La PNQ n’a débouché sur rien de particulièrement probant en dépit des détails fournis sur l’évolution de l’enquête en cours sur le Gamblegate et l’arrestation des secrétaires des juges Raffick Hamuth et Asraf Caunhye puisque le Premier ministre et le leader de l’opposition se sont accordés pour reconnaître et défendre l’intégrité du judiciaire.
Et c’est après que ses collègues ont évoqué des sujets litigieux comme les arbitrages privés, les problèmes pratiques du e-judiciairy avec les accusations du moment sur le hacking et l’emploi discutable de juges en fonction pour présider des enquêtes que le leader de l’opposition a souligné ce fait sans précédent dans les annales où la police doit mener une enquête sur le judiciaire qu’il a réclamé la mise sur pied d’une commission d’enquête présidée par un ancien juge britannique ou du Commonwealth pour se pencher sur le fonctionnement du judiciaire et faire des recommandations pour l’améliorer.

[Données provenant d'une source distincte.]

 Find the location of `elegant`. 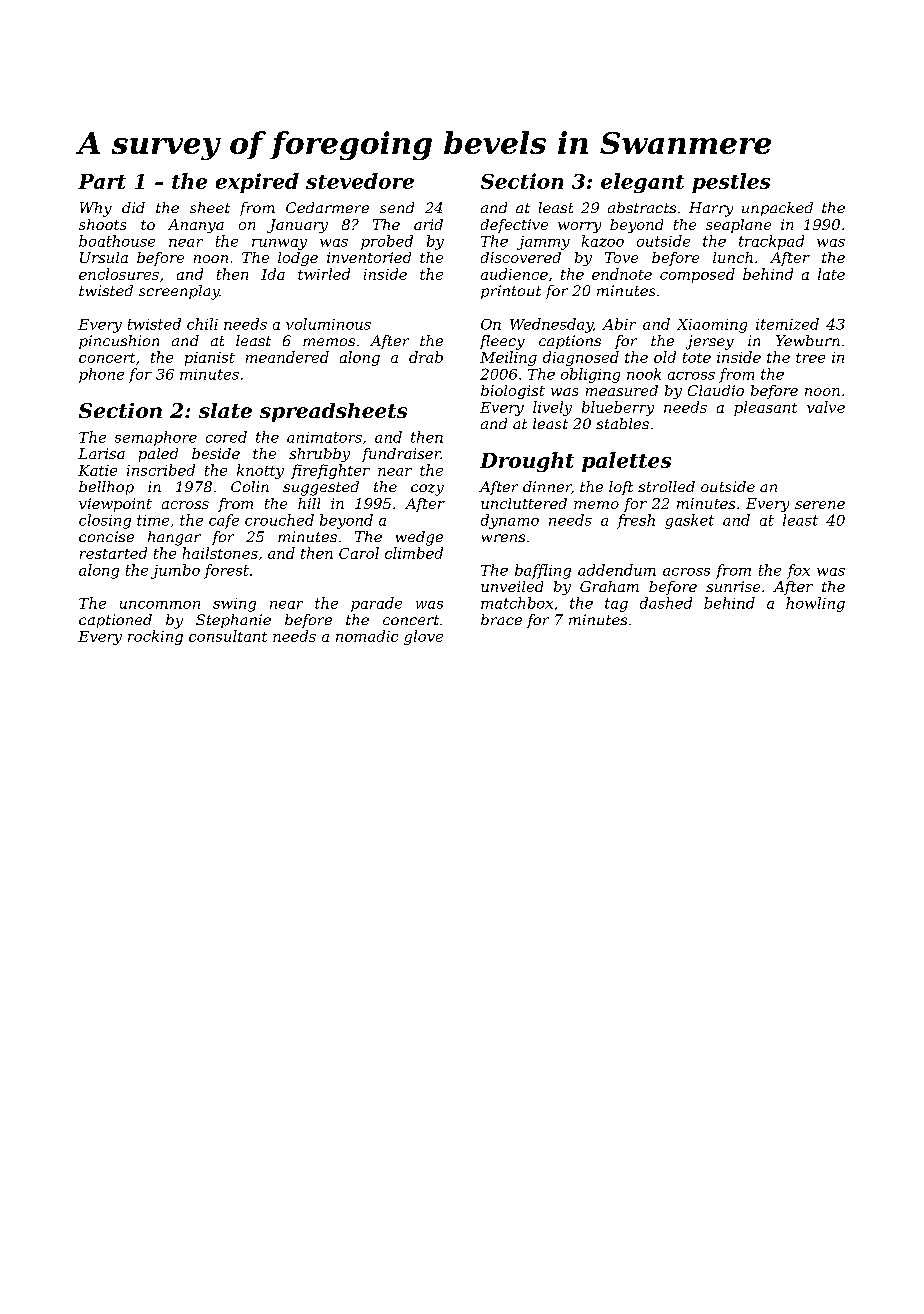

Navin Ramgoolam n’a pas totalement écarté cette option mais a demandé que l’on en finisse d’abord avec l’enquête en cours avant de prendre une décision en ce sens. Le chef du gouvernement a évidemment rappelé avoir été à la base de la nomination de la commission présidée par Lord Mackay et qui a abouti à un certain nombre de réformes dans ce secteur.